I would encourage security professionals to embrace innovation within their profession, to develop new ways of working and to revisit and improve these currently. I would also encourage engineers to work threat modelling into their repertoire and consider how tooling can help to automate some aspects of security assurance within the build and deployment pipeline.
The core(s) of the AI revolution
AI is on track to be the next technological, potentially even social, revolution. Cloud will be at the core of this movement. Not only is the ephemeral nature of Cloud computing an excellent fit for machine learning, but Cloud providers are bringing AI to the masses with APIs that significantly reduce the specialist knowledge required to build intelligent software. This will be key to the future of Data Science, allowing access to advanced predictive and prescriptive analysis to those who typically sit outside of the Data Science profession, though still requiring some specialist knowledge. Perhaps, more interesting for the expert Data Scientist, is the specialist AI hardware that the Cloud will shortly make available to all. Google and Microsoft are both developing specialist machine learning processors, while AWS provides FGPA and GPU instances, having formed a close relationship with NVIDIA who is targeting the AI development market and continuously improving high level programing interfaces to its chipsets. These moves demonstrate the level of investment that the Cloud providers are putting into AI so they are at the forefront of the revolution. However, with this drive towards machine driven decision making, the reasoning behind decisions is obfuscated. This presents an opportunity to a hacker, a smokescreen for malicious interference that aids avoidance of detection, enabling subversion of the decision-making process to the benefit of the hacker. Effective monitoring and explainability of decisions is paramount to ensuring the integrity of these capabilities.
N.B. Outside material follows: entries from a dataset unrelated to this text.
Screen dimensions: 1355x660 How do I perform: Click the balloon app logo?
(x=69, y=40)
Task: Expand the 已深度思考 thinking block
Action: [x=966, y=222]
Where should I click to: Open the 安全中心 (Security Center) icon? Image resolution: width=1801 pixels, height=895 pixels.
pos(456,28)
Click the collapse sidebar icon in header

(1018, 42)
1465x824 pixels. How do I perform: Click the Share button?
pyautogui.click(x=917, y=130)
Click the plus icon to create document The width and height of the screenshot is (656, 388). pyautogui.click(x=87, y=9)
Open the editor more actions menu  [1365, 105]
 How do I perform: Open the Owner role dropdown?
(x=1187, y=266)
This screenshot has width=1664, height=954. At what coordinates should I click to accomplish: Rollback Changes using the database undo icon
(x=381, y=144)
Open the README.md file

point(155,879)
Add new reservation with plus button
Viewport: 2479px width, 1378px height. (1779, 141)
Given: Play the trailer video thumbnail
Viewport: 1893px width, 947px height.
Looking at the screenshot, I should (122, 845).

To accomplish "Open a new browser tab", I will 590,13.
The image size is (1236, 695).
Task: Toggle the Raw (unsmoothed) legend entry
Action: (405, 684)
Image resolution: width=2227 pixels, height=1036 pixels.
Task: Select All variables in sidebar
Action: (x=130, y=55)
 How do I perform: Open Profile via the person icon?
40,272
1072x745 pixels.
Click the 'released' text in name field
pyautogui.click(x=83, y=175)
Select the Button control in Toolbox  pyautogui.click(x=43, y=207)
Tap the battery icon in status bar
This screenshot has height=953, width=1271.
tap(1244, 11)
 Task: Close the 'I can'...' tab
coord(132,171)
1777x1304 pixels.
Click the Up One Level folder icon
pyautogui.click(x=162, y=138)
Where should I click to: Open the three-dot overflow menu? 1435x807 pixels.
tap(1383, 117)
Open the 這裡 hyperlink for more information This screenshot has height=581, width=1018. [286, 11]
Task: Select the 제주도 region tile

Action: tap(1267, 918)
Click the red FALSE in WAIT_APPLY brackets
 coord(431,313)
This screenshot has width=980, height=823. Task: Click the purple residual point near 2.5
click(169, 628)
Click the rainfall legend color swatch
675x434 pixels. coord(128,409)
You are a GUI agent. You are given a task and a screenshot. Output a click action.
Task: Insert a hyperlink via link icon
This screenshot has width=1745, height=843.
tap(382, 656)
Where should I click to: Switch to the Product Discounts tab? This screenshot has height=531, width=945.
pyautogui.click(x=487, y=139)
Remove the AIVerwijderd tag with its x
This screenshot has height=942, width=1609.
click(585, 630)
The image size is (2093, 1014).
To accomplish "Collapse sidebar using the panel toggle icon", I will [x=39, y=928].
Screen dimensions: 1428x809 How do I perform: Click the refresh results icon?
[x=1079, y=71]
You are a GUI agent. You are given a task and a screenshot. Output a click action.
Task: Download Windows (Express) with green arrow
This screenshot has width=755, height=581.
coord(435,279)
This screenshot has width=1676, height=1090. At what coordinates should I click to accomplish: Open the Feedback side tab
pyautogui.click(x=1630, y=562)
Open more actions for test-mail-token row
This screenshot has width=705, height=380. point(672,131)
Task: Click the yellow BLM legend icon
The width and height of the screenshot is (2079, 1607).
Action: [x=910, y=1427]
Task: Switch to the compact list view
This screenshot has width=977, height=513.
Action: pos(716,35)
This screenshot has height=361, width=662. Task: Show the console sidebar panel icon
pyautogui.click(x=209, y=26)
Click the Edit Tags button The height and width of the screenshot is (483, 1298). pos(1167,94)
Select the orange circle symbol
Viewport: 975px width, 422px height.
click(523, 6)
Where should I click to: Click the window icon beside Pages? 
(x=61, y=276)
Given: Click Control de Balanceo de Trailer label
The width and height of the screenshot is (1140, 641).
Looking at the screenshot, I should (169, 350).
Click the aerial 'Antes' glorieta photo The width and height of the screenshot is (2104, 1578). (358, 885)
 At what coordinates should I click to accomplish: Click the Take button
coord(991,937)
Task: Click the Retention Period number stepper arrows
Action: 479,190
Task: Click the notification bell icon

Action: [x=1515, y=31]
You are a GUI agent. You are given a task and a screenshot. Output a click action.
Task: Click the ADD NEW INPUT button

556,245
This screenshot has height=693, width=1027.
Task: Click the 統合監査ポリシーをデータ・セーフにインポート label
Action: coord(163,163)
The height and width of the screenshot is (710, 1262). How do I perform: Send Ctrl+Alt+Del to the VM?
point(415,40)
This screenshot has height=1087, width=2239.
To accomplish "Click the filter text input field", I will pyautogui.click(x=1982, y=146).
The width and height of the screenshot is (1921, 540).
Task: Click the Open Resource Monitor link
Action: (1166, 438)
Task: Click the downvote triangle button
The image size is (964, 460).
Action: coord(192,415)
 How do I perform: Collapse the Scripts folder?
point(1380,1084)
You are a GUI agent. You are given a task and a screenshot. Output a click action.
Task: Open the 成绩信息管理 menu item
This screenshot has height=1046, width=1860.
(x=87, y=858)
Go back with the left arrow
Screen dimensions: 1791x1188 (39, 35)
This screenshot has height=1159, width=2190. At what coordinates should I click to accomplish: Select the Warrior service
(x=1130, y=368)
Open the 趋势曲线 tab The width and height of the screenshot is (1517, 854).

Cloud will continue to define how we design, build and deploy software applications. It will also play a central part in the AI revolution. Don’t fall into the private Cloud trap. Utilise public Cloud and benefit from the use of Cloud-native capabilities with an educated approach to vendor lock-in. Be forward looking in your approach to security and encourage an environment where everyone is both security conscious and jointly responsible. Above all, consider how the direction of change affects your business, applications and even your profession, ensuring that both you and your new software aren’t considered legacy in just a few years’ time.